> _Requests_:
- a) Answer these questions from the giclee excerpt:
(i) What three kinds of edition can a giclee be made as?
(ii) What printer are the paper-based giclee prints made on?
(iii) Of how many states is the cardinal the state bird?
- b) From the giclee excerpt, copy out the passage from "Once in a while" to "prestigious art museums.".

> _Excerpt to read_:
Once in a while a visitor will enter my booth at a show and ask me if my prints are originals. The question is a good one. I’m surprised I don’t get asked about it more. I make images with the goal of making high-end, archival, pigment-based inkjet prints (also called giclees). These types of prints are purchased from the best galleries and collected by the most prestigious art museums.
An original giclee print is one which is either made by the artist or under their direct supervision/authorization. Giclees are made either to be unique (edition of one), part of a “limited edition” (limited to a specified number), or as an “open edition” (limited only by when the artist decides to no longer release prints). Regardless of the edition size, all prints made by, or with an artist’s authorization, are considered to be originals. I prefer that an artist’s original prints be signed, numbered and have accompanying certificates of authenticity. This provides the collector with the desired provenance to assure that they are purchasing original artwork and not a reproduction or fake.
When a collector purchases my prints, they are most likely dealing directly with me through my gallery on-line, or in person at a show. The certificate of authenticity which provides title, medium, dimensions, and my signature guarantees that a print is an original and may be purchased with confidence. I also recommend that buyers keep the receipts of a purchase with the artwork in case of future resale or donation of a piece.
All of my paper-based giclee prints are made in my studio by me using archival pigment-based inks on a high end Epson Professional printer. I am personally responsible for quality control and authorization to release any print to the public. I also do all of the print mounting, matting and framing which is done to conservation standards with acid-free materials and UV-Protective glass. Importantly, I also make sure that the presentation choices I make as far at mounting and matting are reversible so that owners may re-mount and mat a print if need be.
What an image is about is not the same as what an image is of. The content of an image, that is, the objects in the image, and what that image means, are not the same. In the image I made titled Three’s Company, the content consists of three cardinals (two males and one female), on a miniature crab apple tree during a heavy winter snow. What the image is about is much more however.
Cardinals are a beloved bird which for many people have a strong spiritual connotation. Cardinals are associated with the spirits of loved ones who have passed. Some of this belief revolves around the behavior of male cardinals being attracted to their own reflection and so appearing to tap on windows. But cardinals are also associated with many sports teams, are the state bird of six states, and generally represent all that comes with the metaphor of “birdness”.
In some ways Three’s Company is about cardinals, their behavior of mating for life, their pleasing song. These characteristics of cardinals though can make this image about relationships, commitment, and joyfulness. But this image is also about the beauty of the colors of red and white when brought together, the sublime feelings of a heavy winter snow storm, the struggle for survival all wildlife faces during the winter. The arrangement of the birds into a triangular form is relevant as well. Triangles are one of the most dynamic shapes in art, creating strong visual movement within the image. And of course the romantic triangle is a strong emotional theme. All of these meanings contribute to the overall feeling of the image. So while Three’s Company is a picture of cardinals in a snow storm, the connection this image makes with my audience goes well beyond it’s content.

> _Dataset section_:
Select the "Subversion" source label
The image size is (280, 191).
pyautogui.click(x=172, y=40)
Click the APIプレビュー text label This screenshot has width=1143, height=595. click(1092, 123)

> _Responses to the exercise_:
- a)
(i) Unique (an edition of one), a limited edition, or an open edition.
(ii) A high-end Epson Professional printer.
(iii) Six.

- b)
Once in a while a visitor will enter my booth at a show and ask me if my prints are originals. The question is a good one. I’m surprised I don’t get asked about it more. I make images with the goal of making high-end, archival, pigment-based inkjet prints (also called giclees). These types of prints are purchased from the best galleries and collected by the most prestigious art museums.